TASK BRIEF:
Reproduce, unchanged, the lines of the items from the one containing "Task: Tap the Android home circle button" through the one containing "Click the 指定日の台帳", including both of those lines.

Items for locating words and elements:
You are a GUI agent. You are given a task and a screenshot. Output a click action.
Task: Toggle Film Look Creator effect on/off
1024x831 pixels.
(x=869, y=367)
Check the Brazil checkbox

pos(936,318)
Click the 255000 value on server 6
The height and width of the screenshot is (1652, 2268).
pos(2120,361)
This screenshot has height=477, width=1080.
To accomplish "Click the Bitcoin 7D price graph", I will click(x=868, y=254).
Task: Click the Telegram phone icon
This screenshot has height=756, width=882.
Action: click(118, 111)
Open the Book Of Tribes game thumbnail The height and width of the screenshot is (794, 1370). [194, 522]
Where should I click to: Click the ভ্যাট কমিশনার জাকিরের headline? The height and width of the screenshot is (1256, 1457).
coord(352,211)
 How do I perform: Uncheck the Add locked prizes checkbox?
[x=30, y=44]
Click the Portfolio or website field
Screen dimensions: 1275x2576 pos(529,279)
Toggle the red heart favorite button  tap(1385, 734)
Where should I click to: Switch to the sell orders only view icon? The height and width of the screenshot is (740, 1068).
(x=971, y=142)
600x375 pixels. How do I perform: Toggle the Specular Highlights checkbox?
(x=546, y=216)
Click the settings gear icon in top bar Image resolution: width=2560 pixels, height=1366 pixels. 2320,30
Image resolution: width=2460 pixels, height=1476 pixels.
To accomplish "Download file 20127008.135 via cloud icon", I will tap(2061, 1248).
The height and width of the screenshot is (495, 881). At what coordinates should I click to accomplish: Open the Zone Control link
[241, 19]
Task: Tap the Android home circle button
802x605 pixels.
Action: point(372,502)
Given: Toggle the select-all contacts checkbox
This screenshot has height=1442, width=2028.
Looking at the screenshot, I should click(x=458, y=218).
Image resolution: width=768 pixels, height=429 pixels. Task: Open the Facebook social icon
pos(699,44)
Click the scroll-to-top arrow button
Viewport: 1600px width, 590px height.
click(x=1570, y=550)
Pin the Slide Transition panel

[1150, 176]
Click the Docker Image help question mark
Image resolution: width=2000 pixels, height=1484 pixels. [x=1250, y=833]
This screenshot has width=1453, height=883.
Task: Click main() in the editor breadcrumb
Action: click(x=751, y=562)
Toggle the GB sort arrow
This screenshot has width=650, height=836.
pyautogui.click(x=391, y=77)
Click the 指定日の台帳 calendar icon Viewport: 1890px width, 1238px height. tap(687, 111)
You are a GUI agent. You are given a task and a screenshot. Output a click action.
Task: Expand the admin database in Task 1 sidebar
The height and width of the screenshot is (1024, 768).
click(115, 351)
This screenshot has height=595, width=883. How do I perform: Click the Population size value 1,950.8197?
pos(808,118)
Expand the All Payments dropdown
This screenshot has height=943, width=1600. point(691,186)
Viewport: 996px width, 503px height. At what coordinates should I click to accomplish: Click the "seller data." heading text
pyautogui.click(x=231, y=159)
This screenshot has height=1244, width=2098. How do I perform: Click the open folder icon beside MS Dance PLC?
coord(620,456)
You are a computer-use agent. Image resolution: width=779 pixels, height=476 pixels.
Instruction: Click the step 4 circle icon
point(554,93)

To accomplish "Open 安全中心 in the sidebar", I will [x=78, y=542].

EXERCISE SOLUTION:
Task: Tap the Android home circle button
802x605 pixels.
Action: point(372,502)
Given: Toggle the select-all contacts checkbox
This screenshot has height=1442, width=2028.
Looking at the screenshot, I should click(x=458, y=218).
Image resolution: width=768 pixels, height=429 pixels. Task: Open the Facebook social icon
pos(699,44)
Click the scroll-to-top arrow button
Viewport: 1600px width, 590px height.
click(x=1570, y=550)
Pin the Slide Transition panel

[1150, 176]
Click the Docker Image help question mark
Image resolution: width=2000 pixels, height=1484 pixels. [x=1250, y=833]
This screenshot has width=1453, height=883.
Task: Click main() in the editor breadcrumb
Action: click(x=751, y=562)
Toggle the GB sort arrow
This screenshot has width=650, height=836.
pyautogui.click(x=391, y=77)
Click the 指定日の台帳 calendar icon Viewport: 1890px width, 1238px height. tap(687, 111)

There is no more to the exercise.